The suit also alleges that “the original official chart of the Derby prepared by Equibase following the Derby did not report the Court Objection based on information received from the Stewards,” and that “approximately four days after Equibase posted the official Derby chart, the Stewards directed Equibase to change the chart to disclose the Court Objection.”
The suit further alleges that stewards were “not truthful” when they issued a post-DQ press statement that said they “interviewed affected riders,” because two rival jockeys whose horses appeared to lose momentum and position (Tyler Gaffalione and Chris Landeros) later told the media they never spoke to the stewards.
After reading their “false and misleading” press statement, the suit alleges, the stewards “refused to answer any questions that might theoretically shed light on the evidence on which they relied, the reasoning behind their disqualification, how their decision to disqualify satisfied the rules governing fouls, and the deliberative process by which they unanimously came to the conclusion to disqualify Maximum Security.”
By refusing to answer media questions and subsequent queries from the plaintiffs, the suit contends that the stewards are depriving the “betting and general public” of the “right to know” about potential officiating conflicts like “any prior business or social relationships [the stewards] may have had with any of the owners, trainers, or jockeys of any of the impacted horses, and any communications with third parties during their deliberations, such as legal counsel [and/or] Kentucky Commissioners.”
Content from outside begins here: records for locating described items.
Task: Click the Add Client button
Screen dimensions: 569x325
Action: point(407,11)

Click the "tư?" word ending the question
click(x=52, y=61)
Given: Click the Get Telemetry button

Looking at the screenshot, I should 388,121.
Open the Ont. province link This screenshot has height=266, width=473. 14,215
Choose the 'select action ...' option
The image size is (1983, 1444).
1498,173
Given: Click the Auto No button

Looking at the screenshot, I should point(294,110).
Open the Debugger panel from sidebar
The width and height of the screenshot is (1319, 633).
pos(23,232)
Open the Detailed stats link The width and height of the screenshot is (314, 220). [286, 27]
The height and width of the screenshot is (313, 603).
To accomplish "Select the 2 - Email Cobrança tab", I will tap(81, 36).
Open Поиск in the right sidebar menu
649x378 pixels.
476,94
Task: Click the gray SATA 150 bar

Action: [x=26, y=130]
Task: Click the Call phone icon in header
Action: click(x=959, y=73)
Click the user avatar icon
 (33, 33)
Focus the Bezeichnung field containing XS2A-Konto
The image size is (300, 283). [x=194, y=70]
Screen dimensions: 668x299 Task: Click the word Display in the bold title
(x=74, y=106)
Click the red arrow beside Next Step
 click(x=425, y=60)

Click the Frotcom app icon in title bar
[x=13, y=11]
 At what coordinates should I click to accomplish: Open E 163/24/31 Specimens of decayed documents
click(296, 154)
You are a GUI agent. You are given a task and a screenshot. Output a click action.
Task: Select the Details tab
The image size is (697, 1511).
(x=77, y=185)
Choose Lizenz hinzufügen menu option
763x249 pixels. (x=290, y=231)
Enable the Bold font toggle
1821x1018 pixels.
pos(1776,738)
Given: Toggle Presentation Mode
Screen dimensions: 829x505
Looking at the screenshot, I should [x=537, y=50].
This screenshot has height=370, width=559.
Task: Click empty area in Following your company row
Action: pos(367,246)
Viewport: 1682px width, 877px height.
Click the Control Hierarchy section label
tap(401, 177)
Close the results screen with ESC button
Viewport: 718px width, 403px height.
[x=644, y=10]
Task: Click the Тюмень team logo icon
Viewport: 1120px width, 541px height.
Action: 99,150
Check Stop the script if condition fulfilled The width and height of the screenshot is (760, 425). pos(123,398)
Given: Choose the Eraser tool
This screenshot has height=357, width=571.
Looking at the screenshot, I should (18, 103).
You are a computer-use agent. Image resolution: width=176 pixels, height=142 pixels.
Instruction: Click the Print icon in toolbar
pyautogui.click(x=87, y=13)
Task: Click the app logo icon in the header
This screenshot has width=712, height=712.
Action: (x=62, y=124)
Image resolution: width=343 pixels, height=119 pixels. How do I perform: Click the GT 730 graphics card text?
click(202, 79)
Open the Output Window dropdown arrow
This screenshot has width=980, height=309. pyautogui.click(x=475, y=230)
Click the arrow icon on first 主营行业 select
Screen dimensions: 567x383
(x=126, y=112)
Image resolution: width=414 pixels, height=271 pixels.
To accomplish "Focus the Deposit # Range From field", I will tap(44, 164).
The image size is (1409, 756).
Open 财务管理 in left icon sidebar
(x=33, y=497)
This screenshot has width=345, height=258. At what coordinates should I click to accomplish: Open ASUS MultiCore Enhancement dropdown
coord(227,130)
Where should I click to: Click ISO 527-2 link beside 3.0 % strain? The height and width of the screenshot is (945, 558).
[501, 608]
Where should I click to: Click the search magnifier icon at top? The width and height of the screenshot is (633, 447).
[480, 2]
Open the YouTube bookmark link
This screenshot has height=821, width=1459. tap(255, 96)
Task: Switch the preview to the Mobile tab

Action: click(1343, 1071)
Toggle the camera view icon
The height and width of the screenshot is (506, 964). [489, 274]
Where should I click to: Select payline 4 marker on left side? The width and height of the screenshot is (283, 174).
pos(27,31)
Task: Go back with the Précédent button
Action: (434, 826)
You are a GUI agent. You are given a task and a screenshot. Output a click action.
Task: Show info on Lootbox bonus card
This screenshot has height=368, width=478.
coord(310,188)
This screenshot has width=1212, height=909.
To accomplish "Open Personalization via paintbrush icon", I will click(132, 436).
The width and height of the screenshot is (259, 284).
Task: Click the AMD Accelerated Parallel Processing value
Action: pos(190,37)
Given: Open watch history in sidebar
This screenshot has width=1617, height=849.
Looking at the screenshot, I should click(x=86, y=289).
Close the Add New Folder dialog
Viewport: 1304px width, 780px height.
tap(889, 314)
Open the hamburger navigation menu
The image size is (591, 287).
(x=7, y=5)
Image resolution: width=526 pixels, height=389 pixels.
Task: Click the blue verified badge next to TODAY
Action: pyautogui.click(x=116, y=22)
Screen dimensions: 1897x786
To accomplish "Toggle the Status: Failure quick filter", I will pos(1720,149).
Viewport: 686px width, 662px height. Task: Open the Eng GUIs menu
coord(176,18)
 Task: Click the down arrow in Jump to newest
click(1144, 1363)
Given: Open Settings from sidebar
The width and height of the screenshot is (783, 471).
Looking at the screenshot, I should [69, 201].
The due-process Constitutional angle that the Wests will attempt to leverage centers on the Fourteenth Amendment prohibiting “any State” from depriving “any person of life, liberty, or property, without due process of law.”
The suit argues that “As a result of Maximum Security crossing the finish line first in the Derby, Plaintiffs had a property interest based on their reasonable expectation and legitimate claim of entitlement to any and all of the financial and other benefits that they would otherwise have received as the result of Maximum Security winning the Derby.”
And those expectations, the suit continues, “could only be denied if Defendants first complied with (which they did not) all applicable statutes and regulations…to conclude that there was substantial evidence both that a foul had been committed by Maximum Security and that the foul proximately altered the outcome of the race…”.
To further underscore that point about a “reasonable expectation and legitimate claim of entitlement,” the plaintiffs are arguing that history is on their side.
“In the 144 prior runnings of the Derby no horse that had crossed the finish line first had ever been disqualified by the Commission, the Stewards, or their predecessors as the result of a foul during the running of the race,” the suit points out, despite there being “more egregious circumstances” throughout the history of the Derby.
The remaining five counts that the suit claims are the basis for the DQ reversal are:
1) The “final order” that DQ’d Maximum Security “exceeds the statutory authority delegated to the commission.”
2) “The stewards abused their discretion by ordering the DQ.”
3) “The final order of the stewards DQ’ing Maximum Security is deficient under law.”
4) The meaning of the word “clear” is “unconstitutionally vague” in the context of describing if a horse moved safely or is “entitled to” any part of the track.
5) The defendants violated section 1983 of the Civil Rights Act of 1871, “which puts them liable to the party injured in an action at law, suit in equity, or other proper proceeding for redress…”
The plaintiffs are also seeking reimbursement for legal costs and “such other and further relief as the Court deems fair, just, and proper.”